Editor’s Note: This article was originally published by Web Marketing Today. Practical Ecommerce acquired Web Marketing Today in 2012. In 2016, we merged the two sites, leaving Practical Ecommerce as the successor.
If you are looking for a web designer to help with your next small business website, ask the following questions, to avoid major issues during the project.
Take the time to conduct a phone interview or meet in person, to ask these key questions. Building a relationship and open line of communication with a web designer from the outset helps ensure that your project will be set up for success.
(Feel free to download our sample questionnaire here, which you can use when interviewing prospective web designers.)
1. Can you send me a list of sites that you have designed previously?
Ask for a few live working examples of sites the designer has completed for other clients. Don’t accept screenshots or mockups. Seeing a live site will give you a sense of the person’s attention to detail.
2. How much do you charge?
Find out if you will be paying a fixed fee for the whole site or if you will be charged hourly for all requests. Some web designers will charge per page design or for each page on the site.
3. Will I have a project manager or one central contact?
Working with a team of people on your website can be efficient, but having a central point of contact dedicated to your site will ensure that one person stays informed on the status of the project.
4. How many rounds of revisions am I allowed?
Establishing your limits when it comes to edits and revisions can be critical. Will you be allowed to make edits at each stage of the project, such as design and development, or will you only be allowed revisions at the end of the project? Are you allowed two rounds of revisions (or more) or just one?
5. What are your payment terms?
Many web designers will request a deposit to begin work, with either the final payment due upon project completion or partial payments at key stages during the site’s development. Avoid projects that require payment in full as it leaves no room for changes or issues that may come up.

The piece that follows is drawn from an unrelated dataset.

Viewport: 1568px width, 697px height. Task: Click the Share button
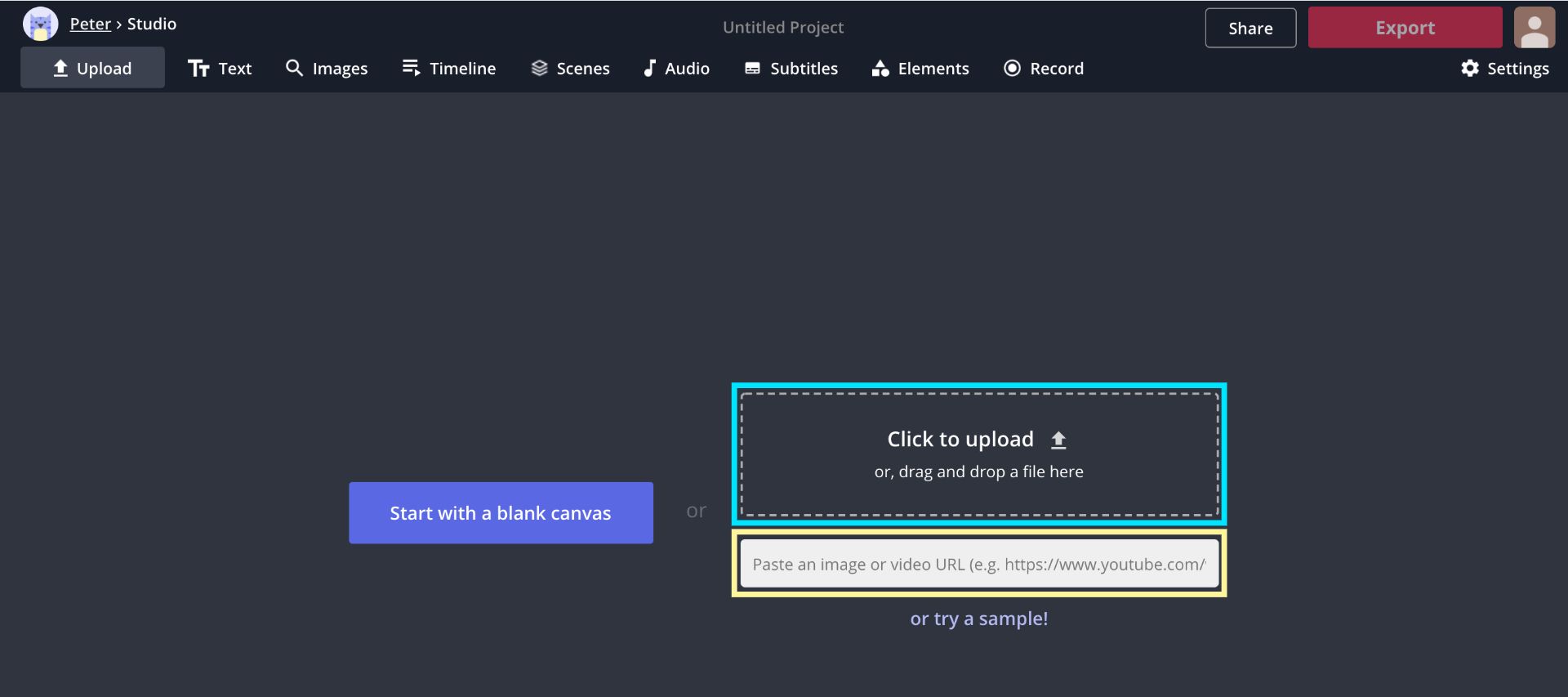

6. Can I edit the website myself, and which parts?
Ask the designer if she will be setting up a content management system or if the site will be static? How many people have access to edit the site? Will she provide training to your staff? Is there any documentation on editing the site? Also, ask which parts you will be able to edit and how difficult those sections will be to edit.
7. What support do you offer after the site goes live?

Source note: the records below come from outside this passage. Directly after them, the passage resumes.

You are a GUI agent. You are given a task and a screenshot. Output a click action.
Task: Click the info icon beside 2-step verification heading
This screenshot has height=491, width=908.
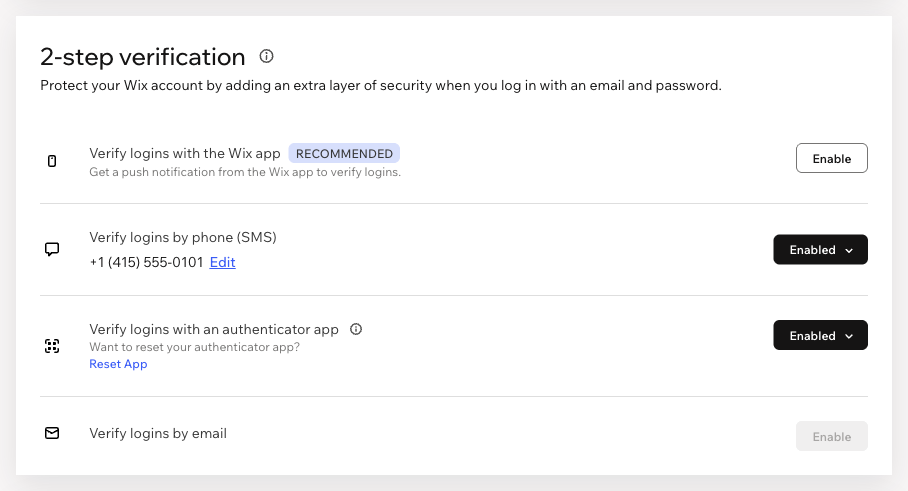pyautogui.click(x=266, y=56)
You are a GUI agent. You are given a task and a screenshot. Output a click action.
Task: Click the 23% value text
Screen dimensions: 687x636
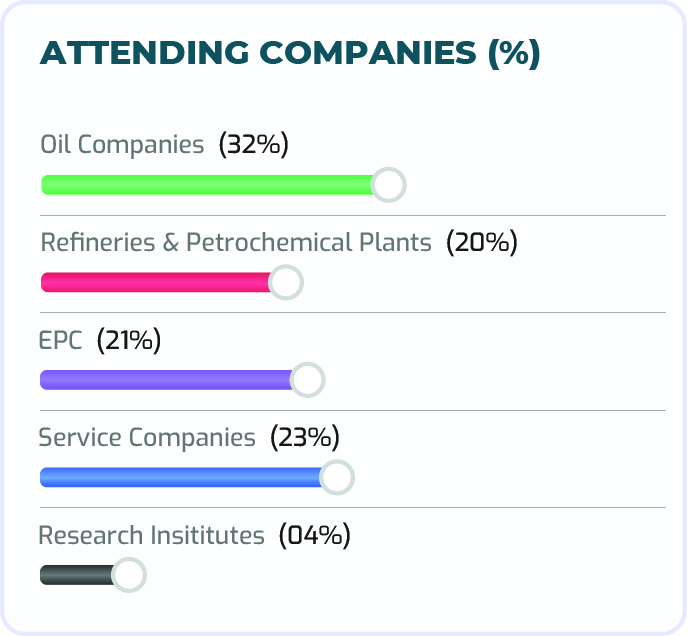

Ask about ongoing maintenance and monitoring packages. What happens if the site gets hacked or if something stops working? Does the designer provide routine backups?
8. Do you start from templates or build custom sites?

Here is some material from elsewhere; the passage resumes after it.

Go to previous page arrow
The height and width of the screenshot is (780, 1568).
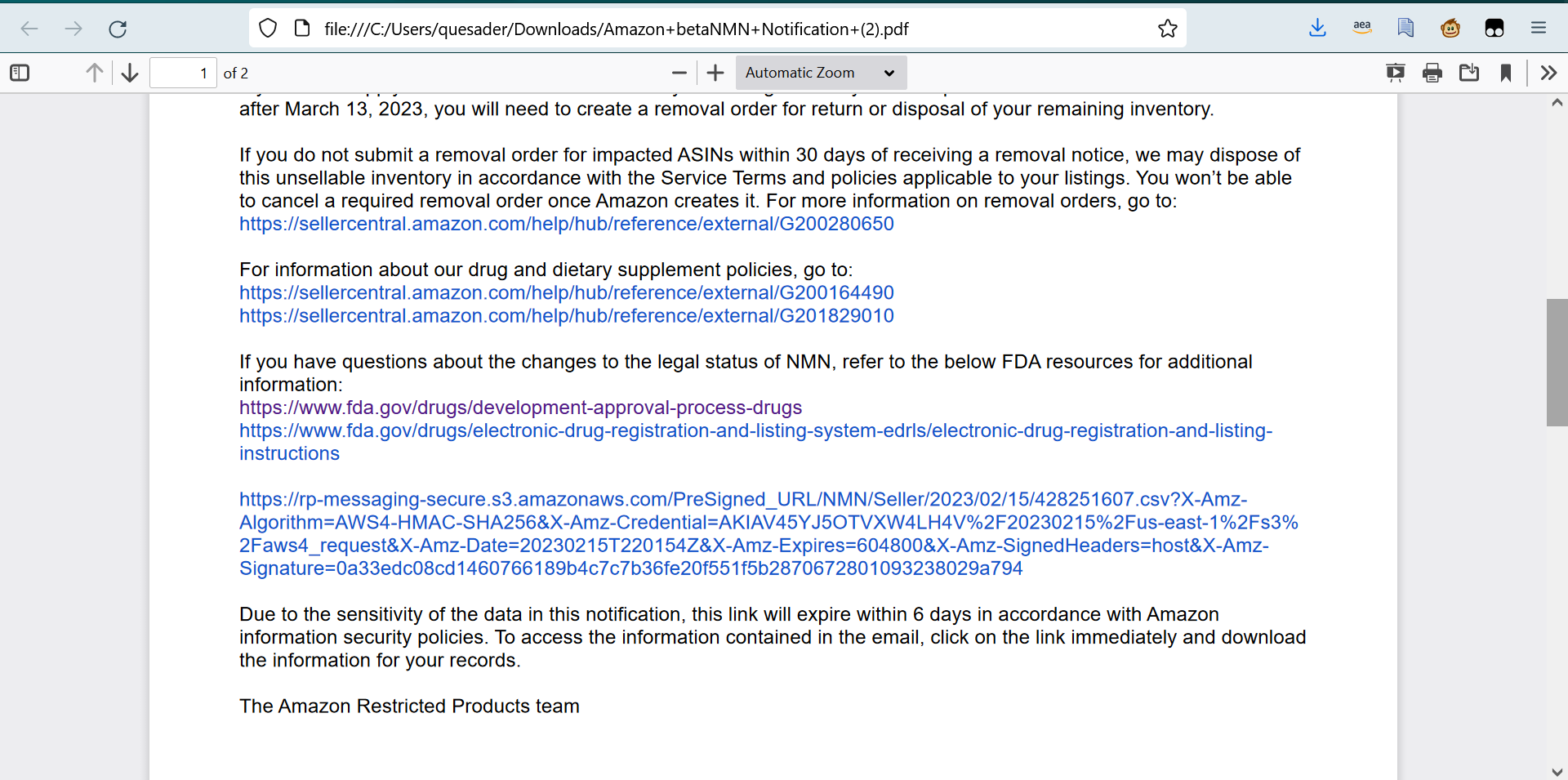tap(95, 73)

If the designer is starting from a template, ask about licensing and whether other local business sites have the same template? Does she update templates or provide support if the site is broken following core updates? If custom, does she provide ample testing and browser compatibility?
9. How long do typical website design projects take?
Every project is different but ask how long sites typically take to complete. Are there any incentives if it is completed early or any penalties for missed deadlines? Also, ask how long particular phases of a project take, to ensure things stay on time. Ask about the length of time you have to review and provide feedback.
10. Will it be a responsive site that works on multiple mobile and tablet devices?
Will the site be coded for responsive design? Will she design for just mobile breakpoints, or tablets as well? Will she provide mockups of the mobile and tablet interfaces? Will it be load-optimized for mobile or be just a smaller version of the desktop site?
11. What are the client expectations during the process? What assets do I need to supply?
Clarify your responsibilities and those that the web designer will handle. Get in writing all expectations and requirements for each party so that everyone is held accountable.
Get clear dates and deadlines on when deliverables are due or when you need to provide assets and feedback. Will you need to provide any copy, images, hosting, or other items to the web designer, or will she handle it?
12. Who will write the content?
Some web designers employ copywriters to manage the writing and optimization of your website’s text. If that is the case, ask if you need to provide bullet points for each page. If you are writing the copy, ask for guidance on length, tone, and style. Ask for suggested word counts for each page. Lastly, ask the designer to provide any SEO keywords to include in the copy.
13. What search engine optimization or marketing do you do for the site?
Will the web designer be performing on-site search engine optimization during the setup process? Does she offer off-site optimization? Also, does she submit your site to local or niche directories? Will she continue to optimize blog posts or compose additional ongoing content? If so, does this service require ongoing fees?
14. What other services do you provide?
Although you might have engaged the designer to create your website, ask if she provides additional services, such as email templates and social media content or tools? This could help make your design and online marketing tools more consistent.
15. What type of results can I expect?
Every business is different, but ask the web designer if she has any expectations of what kind of growth you can expect? How long before you begin seeing results? Does she expect a dip in results after launch? How will you track conversions? Will you have access to analytics from the CMS or a service such as Google Analytics? Will you still have historical data on your old site after launch?